"""
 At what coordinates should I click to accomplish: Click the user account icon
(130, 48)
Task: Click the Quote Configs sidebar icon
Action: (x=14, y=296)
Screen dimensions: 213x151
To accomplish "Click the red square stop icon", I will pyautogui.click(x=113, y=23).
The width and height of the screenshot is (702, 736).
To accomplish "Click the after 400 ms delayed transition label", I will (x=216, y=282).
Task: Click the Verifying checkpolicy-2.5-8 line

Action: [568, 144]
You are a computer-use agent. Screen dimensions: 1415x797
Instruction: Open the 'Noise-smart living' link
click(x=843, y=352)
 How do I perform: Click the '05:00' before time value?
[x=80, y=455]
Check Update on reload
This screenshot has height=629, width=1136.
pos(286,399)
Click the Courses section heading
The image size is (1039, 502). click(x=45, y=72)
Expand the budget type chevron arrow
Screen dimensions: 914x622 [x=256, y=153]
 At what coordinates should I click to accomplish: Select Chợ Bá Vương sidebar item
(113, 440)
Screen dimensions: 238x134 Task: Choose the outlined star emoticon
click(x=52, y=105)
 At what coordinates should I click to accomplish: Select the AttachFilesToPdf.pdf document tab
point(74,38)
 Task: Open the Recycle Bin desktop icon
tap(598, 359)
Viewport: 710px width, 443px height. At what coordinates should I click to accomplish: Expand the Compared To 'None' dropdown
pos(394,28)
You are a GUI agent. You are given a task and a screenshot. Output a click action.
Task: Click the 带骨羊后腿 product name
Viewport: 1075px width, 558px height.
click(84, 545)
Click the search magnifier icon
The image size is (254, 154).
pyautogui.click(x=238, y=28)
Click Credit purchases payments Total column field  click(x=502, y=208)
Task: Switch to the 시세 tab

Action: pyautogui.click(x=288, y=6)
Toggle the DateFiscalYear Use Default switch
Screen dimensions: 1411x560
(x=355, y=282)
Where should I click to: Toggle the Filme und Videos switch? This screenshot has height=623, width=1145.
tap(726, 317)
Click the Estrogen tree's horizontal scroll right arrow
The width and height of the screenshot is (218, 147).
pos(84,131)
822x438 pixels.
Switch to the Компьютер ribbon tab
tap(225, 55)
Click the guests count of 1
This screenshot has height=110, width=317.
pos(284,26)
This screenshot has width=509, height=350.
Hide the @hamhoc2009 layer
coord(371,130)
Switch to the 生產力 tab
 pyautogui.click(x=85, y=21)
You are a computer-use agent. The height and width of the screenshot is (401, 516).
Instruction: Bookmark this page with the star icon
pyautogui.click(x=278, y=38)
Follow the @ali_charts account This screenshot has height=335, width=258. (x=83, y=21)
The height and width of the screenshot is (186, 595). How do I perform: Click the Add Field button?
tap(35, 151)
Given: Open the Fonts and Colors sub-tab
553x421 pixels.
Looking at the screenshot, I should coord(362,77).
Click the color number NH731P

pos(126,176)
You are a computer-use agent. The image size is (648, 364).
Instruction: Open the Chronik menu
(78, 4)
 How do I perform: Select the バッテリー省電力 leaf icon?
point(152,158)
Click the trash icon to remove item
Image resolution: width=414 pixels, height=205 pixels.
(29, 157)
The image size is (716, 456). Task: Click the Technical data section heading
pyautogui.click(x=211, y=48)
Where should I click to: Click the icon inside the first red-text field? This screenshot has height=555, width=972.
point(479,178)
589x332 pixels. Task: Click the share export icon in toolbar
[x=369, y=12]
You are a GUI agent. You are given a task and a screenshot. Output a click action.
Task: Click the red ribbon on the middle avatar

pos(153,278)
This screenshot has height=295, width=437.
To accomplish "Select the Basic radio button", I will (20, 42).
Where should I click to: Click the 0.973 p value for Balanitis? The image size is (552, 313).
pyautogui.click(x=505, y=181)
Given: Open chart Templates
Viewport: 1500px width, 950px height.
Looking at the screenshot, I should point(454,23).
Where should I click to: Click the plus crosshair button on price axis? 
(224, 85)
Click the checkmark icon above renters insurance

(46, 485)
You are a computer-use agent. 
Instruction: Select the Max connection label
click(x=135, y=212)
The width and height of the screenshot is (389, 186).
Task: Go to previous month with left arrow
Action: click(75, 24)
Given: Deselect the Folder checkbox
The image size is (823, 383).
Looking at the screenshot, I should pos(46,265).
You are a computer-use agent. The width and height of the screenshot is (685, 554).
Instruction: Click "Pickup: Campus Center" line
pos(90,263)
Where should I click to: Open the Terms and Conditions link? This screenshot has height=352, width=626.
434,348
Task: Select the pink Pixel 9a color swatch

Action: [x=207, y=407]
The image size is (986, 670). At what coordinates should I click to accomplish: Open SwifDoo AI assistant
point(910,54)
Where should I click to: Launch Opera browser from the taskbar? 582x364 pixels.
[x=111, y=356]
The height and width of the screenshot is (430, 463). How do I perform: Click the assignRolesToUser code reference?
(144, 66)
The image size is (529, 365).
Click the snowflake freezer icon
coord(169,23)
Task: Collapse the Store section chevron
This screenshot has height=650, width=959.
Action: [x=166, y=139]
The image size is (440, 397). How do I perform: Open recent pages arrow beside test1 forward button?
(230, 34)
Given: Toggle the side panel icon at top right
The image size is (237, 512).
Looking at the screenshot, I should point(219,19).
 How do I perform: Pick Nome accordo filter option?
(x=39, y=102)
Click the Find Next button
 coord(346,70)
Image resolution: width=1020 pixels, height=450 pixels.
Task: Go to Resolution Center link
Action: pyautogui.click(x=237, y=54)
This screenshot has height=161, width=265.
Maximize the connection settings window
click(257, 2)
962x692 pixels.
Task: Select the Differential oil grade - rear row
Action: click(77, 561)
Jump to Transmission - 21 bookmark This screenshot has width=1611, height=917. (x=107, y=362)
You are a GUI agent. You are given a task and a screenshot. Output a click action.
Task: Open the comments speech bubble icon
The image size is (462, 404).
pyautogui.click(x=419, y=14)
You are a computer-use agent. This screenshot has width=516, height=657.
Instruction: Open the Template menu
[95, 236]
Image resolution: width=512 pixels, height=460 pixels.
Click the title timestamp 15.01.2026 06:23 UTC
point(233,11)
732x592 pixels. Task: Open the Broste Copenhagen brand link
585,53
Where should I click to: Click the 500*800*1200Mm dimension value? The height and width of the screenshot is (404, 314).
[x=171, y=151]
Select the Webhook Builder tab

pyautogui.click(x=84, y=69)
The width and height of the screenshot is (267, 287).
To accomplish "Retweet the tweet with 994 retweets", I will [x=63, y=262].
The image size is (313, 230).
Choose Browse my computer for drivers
"""
■ **To do**
For each line of the data that includes the word "agent", return a copy of it.

■ **Exercise response**
You are a computer-use agent. Screen dimensions: 1415x797
You are a GUI agent. You are given a task and a screenshot. Output a click action.
You are a computer-use agent. The height and width of the screenshot is (401, 516).
You are a computer-use agent. The image size is (648, 364).
You are a GUI agent. You are given a task and a screenshot. Output a click action.
You are a computer-use agent. 
You are a computer-use agent. The width and height of the screenshot is (685, 554).
You are a GUI agent. You are given a task and a screenshot. Output a click action.
You are a computer-use agent. This screenshot has width=516, height=657.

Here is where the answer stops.